The difference is that by default primary key creates an index column which is clustered whereas the unique key creates a non-clustered index under default situation. The second major difference is that primary key can not allow a NULL entry whereas the unique key just allows the NULL entries. Similarity is that both the keys are used to enforce uniqueness in particular columns.
Describe user-defined data types and their importance.
User-defined datatypes are datatypes created by the user from the primitive datatypes such as the int. Examples of user defined data types involve classes and structures.
They help one to extend the base Structured Query Language (SQL) Server datatypes in that they can provide a descriptive name and also format the database as per the user’s desire. Consider a database comprising of a column called Flight_Num appearing in many tables all of which are of varchar(8) i.e. variable character datatype of length eight in such a situation, one would do a user defined datatype and call it Flight_num_type of varchar(8) and use it all along the table.
Explain the meaning of bit datatype and state the kind of information that one can store in a bit column:
Bit datatype are datatypes of type bool, i.e. true or false or the logical 1 and 0 respectively, thus a bit column can only store the datatypes of this nature. SQL Server version 7.0 and above support a third form of bit datatype called the NULL datatype.

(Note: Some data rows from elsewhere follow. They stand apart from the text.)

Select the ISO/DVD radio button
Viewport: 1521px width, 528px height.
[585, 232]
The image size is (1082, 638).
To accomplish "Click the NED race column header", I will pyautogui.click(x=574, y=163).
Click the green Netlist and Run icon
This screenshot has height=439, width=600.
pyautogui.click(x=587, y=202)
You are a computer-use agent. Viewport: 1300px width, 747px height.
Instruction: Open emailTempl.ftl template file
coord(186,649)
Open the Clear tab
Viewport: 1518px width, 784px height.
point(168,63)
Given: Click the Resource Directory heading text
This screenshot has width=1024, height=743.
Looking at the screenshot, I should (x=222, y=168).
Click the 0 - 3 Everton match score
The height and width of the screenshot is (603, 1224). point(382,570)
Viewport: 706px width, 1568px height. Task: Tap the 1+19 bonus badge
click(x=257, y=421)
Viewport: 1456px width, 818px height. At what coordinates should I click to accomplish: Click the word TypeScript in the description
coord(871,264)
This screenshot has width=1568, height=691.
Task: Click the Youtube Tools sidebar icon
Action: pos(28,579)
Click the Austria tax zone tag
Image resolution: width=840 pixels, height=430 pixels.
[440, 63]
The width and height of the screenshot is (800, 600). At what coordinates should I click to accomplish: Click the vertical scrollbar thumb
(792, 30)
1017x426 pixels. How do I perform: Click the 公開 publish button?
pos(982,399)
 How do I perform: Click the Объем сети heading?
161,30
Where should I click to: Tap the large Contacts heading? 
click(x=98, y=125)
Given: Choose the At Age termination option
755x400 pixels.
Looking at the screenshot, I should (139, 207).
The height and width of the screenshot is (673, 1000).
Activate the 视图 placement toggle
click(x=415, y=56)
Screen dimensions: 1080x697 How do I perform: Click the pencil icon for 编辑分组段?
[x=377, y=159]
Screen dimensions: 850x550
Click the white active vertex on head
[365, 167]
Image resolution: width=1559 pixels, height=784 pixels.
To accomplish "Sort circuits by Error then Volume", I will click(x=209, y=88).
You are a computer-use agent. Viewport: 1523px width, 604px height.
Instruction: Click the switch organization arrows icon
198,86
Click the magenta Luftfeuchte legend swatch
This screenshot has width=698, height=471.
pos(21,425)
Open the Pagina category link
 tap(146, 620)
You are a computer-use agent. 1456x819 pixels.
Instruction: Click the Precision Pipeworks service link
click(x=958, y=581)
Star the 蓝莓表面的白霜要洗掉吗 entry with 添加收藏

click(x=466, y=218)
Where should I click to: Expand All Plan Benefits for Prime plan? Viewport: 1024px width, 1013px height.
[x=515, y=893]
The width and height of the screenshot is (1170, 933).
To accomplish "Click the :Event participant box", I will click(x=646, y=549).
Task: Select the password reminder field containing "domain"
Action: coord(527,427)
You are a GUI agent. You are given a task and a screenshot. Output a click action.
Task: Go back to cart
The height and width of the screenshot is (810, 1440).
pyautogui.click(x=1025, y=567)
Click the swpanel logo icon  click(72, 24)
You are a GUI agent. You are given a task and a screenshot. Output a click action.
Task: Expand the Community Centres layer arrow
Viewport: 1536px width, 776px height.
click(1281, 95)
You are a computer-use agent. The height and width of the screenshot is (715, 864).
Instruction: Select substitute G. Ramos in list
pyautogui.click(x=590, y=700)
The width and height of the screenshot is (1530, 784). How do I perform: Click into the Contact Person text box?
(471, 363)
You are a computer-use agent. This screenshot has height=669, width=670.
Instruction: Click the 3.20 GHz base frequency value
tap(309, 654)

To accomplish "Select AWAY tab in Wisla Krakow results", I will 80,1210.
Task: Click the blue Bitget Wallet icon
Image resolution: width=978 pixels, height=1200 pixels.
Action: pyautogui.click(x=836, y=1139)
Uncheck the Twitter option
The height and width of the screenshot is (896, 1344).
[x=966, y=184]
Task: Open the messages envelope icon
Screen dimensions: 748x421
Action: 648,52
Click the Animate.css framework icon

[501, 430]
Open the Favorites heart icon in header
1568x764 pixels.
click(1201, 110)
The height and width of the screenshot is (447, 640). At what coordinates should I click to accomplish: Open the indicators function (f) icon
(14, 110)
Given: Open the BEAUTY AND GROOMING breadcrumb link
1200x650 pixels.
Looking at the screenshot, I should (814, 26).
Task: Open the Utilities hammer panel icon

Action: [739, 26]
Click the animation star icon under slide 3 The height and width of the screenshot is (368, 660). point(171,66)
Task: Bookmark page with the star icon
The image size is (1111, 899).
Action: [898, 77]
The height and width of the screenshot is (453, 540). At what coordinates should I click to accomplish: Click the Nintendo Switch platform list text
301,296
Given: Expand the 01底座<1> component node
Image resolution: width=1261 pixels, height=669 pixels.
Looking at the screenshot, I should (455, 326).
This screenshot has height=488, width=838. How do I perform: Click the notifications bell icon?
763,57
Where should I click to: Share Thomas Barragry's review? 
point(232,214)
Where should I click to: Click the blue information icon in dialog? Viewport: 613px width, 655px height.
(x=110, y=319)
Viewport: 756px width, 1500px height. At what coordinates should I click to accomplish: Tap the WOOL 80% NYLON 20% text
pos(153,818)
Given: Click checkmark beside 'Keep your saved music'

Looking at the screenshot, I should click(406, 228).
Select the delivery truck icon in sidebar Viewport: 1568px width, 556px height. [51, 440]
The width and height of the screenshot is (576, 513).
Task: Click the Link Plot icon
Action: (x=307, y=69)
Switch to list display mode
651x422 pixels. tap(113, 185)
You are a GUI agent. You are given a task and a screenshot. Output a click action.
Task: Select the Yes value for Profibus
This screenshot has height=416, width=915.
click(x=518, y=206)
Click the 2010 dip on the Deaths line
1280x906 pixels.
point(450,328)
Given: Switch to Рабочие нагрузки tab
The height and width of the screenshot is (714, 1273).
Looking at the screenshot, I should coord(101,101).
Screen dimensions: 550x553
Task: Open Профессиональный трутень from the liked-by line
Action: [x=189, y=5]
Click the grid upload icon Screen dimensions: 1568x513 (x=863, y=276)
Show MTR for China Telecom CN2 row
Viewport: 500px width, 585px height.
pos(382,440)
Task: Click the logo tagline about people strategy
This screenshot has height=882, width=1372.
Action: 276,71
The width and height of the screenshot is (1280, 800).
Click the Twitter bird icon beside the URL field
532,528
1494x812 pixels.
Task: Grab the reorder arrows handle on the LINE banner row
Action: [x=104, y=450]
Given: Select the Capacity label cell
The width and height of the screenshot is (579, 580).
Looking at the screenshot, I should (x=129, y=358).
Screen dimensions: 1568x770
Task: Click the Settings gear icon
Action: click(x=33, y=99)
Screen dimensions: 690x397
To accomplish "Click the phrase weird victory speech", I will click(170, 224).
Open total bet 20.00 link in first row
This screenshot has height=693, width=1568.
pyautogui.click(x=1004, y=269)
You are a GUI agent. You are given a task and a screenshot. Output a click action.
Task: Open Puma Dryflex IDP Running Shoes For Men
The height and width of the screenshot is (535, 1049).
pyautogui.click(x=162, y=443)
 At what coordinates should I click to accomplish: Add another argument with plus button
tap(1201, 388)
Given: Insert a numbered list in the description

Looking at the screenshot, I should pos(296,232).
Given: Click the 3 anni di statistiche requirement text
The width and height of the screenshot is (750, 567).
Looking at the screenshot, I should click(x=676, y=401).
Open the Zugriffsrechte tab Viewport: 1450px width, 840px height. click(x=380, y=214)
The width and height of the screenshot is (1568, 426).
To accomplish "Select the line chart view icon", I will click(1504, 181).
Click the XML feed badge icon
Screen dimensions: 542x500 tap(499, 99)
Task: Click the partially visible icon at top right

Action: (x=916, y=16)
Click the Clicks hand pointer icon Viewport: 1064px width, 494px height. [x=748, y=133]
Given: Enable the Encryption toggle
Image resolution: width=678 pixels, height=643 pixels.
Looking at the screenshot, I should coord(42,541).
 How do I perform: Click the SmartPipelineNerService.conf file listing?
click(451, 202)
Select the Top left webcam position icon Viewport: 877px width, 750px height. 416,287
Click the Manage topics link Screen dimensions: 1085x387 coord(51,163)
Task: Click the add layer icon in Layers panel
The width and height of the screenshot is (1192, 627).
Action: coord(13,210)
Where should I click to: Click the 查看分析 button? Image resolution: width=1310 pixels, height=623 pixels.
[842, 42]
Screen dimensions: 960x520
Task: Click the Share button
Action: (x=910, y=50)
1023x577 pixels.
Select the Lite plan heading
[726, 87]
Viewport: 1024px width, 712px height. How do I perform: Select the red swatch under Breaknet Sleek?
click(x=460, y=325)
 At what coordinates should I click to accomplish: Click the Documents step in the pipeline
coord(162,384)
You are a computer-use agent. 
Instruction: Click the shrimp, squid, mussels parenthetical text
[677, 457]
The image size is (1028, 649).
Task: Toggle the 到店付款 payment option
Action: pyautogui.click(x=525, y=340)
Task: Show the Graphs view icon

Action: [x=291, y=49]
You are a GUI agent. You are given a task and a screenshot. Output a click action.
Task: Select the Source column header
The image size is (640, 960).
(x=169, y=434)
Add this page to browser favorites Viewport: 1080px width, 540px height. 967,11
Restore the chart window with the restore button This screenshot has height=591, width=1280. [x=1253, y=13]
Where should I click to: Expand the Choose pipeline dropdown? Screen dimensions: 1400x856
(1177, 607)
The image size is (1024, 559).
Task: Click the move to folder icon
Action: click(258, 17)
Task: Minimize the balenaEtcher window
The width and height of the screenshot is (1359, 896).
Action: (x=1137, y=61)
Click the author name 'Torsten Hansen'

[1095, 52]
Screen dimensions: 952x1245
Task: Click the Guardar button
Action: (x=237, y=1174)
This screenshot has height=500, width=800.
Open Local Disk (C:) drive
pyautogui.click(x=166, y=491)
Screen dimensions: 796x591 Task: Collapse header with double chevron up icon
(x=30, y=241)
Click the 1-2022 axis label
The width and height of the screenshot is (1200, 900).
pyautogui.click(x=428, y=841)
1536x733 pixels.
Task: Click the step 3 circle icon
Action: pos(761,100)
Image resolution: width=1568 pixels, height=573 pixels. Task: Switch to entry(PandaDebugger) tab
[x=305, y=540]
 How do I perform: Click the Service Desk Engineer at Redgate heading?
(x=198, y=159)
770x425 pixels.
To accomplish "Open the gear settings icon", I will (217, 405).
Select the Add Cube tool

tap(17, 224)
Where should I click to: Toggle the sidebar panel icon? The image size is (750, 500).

Explain the following types of keys as used in database systems: Candidate key, composite key and the alternate key.
Candidate key is the type of key used in identifying each and every row uniquely in a given table. It usually becomes the primary key of the given table, in a situation whereby there exists more than one candidate key, only one will be considered to be the primary key and the rest will then be called the alternate keys, a combination of these keys, i.e. the candidate as well as the alternate keys is referred to as the composite key.
Describe the term ‘default’ and state whether or not there is a column in which defaults can not be bound.
A default is a value which will be automatically adopted by the column under circumstances whereby the user has not provided any value.
Columns such as IDENTITY column and the TIMESTAMP column can never have default bound to them
What is transaction and its ACID properties.
A transaction is a unit of work, usually logical, which have steps that all have to be performed, in an event that some steps of a transaction are omitted, the entire transaction is nullified. The term ACID stands for Atomicity, Consistency, Isolation, Durability, which are the terms constituting the properties of a transaction.
What is Lock Escalation.
Escalation is the process of converting high volume of low level locks e.g. row and page locks into high level locks such as table locks.
It is worth noting that every lock constitutes a memory structure thus many lock would mean high use of memory.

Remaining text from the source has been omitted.